◆ PROBLEM DESCRIPTION: Would you reproduce exactly the lines below from the one holding "Where should I click to: Click the pink" through the one holding "The image size is (1232, 965).", inclusive, and no others?

◆ EXERCISE DATA:
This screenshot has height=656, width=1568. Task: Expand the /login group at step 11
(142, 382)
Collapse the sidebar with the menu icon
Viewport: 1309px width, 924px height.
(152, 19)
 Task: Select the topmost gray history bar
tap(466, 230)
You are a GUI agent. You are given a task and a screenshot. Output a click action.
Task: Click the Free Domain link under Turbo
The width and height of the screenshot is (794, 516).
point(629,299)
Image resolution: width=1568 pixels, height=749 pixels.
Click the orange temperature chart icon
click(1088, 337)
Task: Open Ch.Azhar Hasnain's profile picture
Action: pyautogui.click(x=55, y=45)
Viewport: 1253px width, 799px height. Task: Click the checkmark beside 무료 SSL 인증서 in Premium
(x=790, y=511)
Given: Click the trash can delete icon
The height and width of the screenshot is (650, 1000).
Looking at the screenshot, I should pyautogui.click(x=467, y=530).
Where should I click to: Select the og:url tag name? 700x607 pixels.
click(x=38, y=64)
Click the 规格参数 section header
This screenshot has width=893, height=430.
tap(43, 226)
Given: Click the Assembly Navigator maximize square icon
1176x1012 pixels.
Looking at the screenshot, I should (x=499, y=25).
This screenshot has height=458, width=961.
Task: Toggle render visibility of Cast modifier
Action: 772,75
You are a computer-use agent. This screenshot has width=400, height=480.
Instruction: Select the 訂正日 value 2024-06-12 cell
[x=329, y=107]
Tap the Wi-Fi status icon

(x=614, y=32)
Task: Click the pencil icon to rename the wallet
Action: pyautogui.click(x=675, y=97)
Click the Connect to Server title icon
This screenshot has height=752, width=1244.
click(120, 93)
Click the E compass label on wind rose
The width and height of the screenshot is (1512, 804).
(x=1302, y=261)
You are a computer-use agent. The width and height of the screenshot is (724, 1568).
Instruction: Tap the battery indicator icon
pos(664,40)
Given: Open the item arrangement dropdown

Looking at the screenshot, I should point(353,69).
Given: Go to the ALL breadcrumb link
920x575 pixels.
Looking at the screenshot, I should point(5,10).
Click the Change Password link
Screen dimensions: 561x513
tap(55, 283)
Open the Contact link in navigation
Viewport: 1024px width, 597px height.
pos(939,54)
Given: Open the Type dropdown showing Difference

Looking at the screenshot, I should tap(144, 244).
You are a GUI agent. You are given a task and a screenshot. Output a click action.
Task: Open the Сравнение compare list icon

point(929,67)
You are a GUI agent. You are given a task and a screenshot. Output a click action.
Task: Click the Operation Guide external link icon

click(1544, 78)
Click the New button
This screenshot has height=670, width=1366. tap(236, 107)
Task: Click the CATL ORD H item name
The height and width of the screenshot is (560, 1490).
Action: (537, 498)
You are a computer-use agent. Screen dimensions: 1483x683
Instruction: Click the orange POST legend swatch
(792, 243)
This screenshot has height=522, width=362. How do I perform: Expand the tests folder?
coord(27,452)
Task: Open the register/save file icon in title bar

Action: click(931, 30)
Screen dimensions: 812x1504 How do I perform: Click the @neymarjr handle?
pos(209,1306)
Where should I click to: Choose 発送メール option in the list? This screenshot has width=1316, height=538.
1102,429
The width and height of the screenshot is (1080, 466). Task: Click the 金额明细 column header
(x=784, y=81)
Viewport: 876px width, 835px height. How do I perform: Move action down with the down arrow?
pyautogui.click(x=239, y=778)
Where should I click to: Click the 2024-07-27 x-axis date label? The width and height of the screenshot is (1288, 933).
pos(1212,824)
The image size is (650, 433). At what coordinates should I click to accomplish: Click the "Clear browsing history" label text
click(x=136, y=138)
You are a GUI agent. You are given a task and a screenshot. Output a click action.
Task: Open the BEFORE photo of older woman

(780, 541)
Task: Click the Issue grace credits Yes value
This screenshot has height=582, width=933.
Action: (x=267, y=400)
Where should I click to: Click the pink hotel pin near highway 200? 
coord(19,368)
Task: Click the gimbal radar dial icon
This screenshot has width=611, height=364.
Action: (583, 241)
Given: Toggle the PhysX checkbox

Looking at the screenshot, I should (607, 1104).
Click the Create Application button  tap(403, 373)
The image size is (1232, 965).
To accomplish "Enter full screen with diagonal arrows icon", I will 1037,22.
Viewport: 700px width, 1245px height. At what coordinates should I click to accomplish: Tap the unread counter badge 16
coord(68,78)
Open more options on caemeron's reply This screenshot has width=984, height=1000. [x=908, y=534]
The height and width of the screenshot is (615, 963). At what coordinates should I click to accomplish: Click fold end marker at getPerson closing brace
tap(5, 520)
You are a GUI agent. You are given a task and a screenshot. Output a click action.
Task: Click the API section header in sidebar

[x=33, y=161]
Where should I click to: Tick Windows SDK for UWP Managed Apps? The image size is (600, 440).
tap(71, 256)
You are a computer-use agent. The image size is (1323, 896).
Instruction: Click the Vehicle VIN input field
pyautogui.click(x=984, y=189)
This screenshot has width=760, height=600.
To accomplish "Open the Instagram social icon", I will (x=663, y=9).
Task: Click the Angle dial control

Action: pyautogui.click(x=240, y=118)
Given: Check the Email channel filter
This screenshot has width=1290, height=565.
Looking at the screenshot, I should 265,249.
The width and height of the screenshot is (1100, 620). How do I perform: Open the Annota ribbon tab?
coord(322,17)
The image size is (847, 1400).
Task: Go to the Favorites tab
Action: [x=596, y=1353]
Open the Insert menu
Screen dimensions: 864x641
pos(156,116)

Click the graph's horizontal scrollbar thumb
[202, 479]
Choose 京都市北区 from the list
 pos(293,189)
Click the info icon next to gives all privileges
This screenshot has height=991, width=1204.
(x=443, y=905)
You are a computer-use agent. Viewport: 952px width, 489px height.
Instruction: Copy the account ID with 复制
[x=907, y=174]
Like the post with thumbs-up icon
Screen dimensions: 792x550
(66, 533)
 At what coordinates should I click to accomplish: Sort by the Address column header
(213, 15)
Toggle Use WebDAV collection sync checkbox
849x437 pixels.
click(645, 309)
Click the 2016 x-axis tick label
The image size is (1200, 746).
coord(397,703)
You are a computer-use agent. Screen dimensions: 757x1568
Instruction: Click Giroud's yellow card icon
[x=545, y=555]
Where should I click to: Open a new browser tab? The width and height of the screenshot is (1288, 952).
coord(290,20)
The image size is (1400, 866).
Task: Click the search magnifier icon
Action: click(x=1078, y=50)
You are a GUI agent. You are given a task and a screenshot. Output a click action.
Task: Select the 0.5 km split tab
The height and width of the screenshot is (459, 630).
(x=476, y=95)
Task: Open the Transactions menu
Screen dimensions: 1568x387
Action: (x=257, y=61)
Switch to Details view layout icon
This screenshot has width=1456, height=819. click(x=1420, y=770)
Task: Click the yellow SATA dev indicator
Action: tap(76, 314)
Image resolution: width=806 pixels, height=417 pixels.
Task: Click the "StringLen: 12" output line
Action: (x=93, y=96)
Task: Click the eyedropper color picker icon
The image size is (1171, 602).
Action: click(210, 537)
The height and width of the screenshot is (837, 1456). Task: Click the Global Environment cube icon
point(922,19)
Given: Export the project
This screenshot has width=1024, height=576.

◆ PROBLEM SOLUTION:
Where should I click to: Click the pink hotel pin near highway 200? 
coord(19,368)
Task: Click the gimbal radar dial icon
This screenshot has width=611, height=364.
Action: (583, 241)
Given: Toggle the PhysX checkbox

Looking at the screenshot, I should (607, 1104).
Click the Create Application button  tap(403, 373)
The image size is (1232, 965).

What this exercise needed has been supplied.